EXERCISE DETAILS:
All of the data should be repeated exactly; pictures are not part of the copy.

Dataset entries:

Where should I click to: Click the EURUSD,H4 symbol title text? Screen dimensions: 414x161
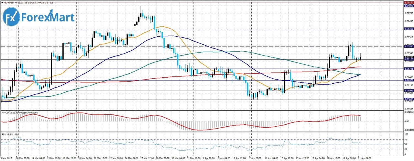10,3
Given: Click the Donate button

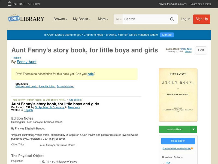Looking at the screenshot, I should (166, 35).

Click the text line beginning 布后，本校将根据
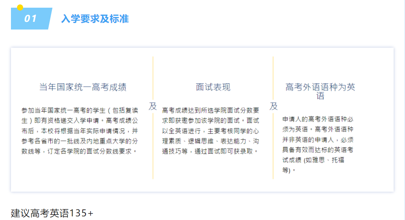[x=80, y=131]
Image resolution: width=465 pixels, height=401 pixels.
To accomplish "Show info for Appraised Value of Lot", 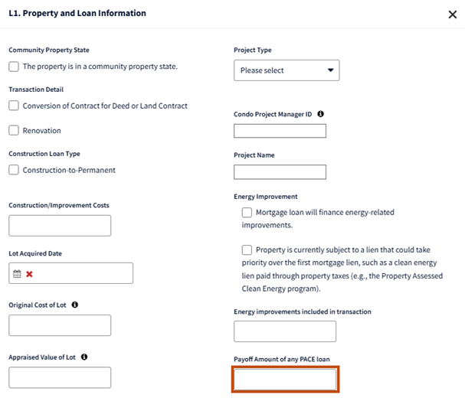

TASK OUTPUT:
Where should I click to: Click the EURUSD,H4 symbol title text? Screen dimensions: 414x161
10,3
Given: Click the Donate button

Looking at the screenshot, I should (166, 35).

Click the text line beginning 布后，本校将根据
[x=80, y=131]
Image resolution: width=465 pixels, height=401 pixels.
To accomplish "Show info for Appraised Value of Lot", 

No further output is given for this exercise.